EXERCISE GOAL: Since only the written part is wanted, repeat the records exactly and omit the pictures.

[Stored data]

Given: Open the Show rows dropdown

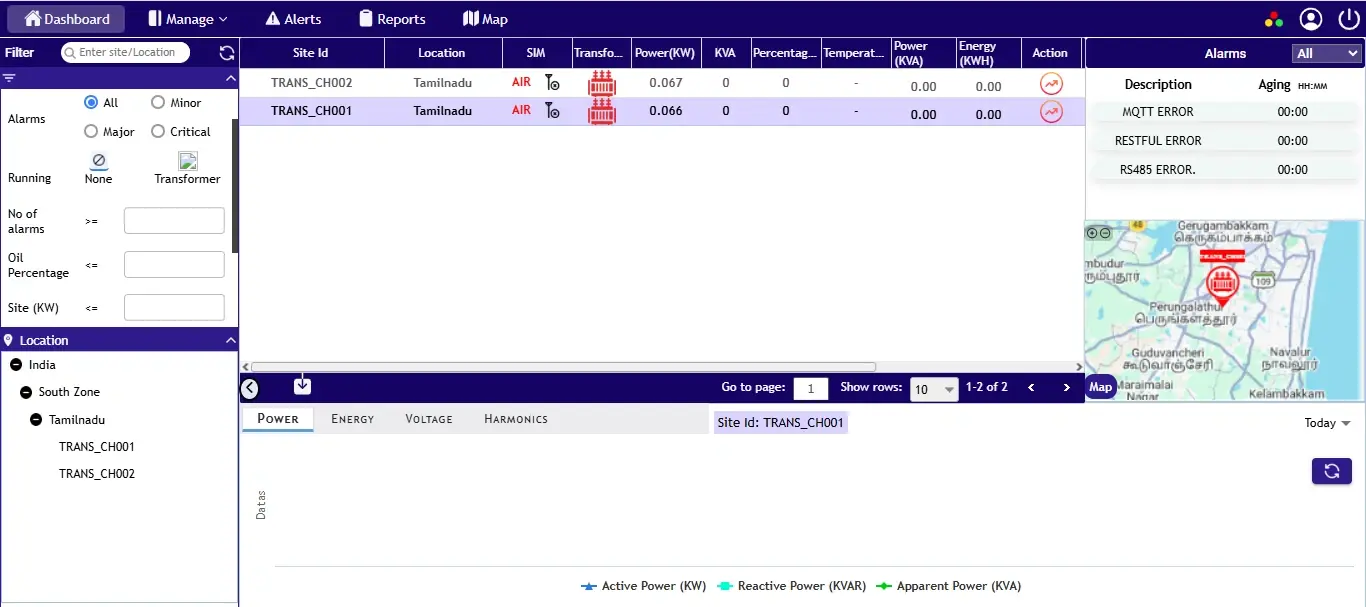Looking at the screenshot, I should 933,389.
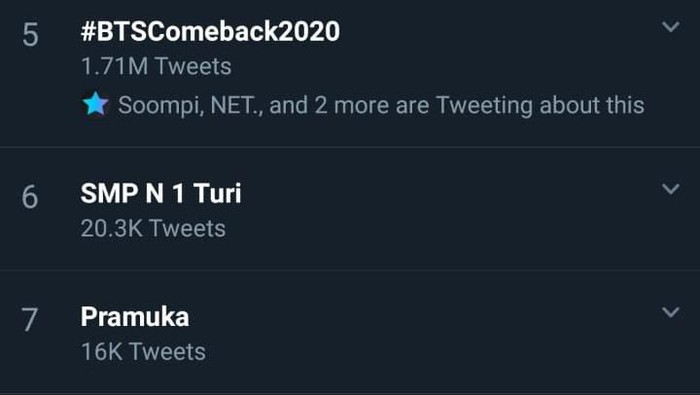Open options chevron for SMP N 1 Turi

671,189
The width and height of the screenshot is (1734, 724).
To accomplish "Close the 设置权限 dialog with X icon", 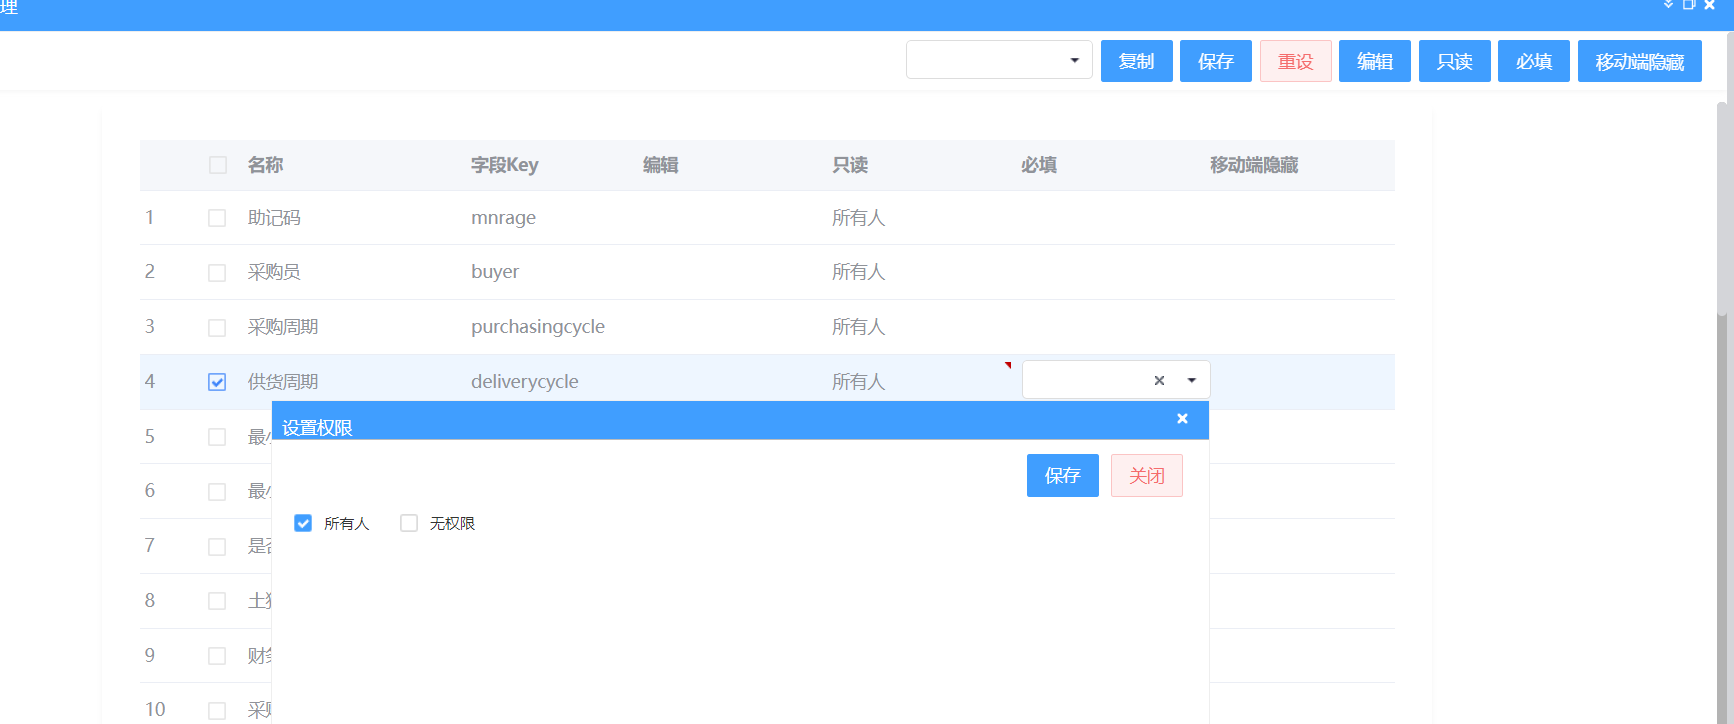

REPLY:
Given: Open the Show rows dropdown

Looking at the screenshot, I should 933,389.
Open options chevron for SMP N 1 Turi

671,189
The width and height of the screenshot is (1734, 724).
To accomplish "Close the 设置权限 dialog with X icon", 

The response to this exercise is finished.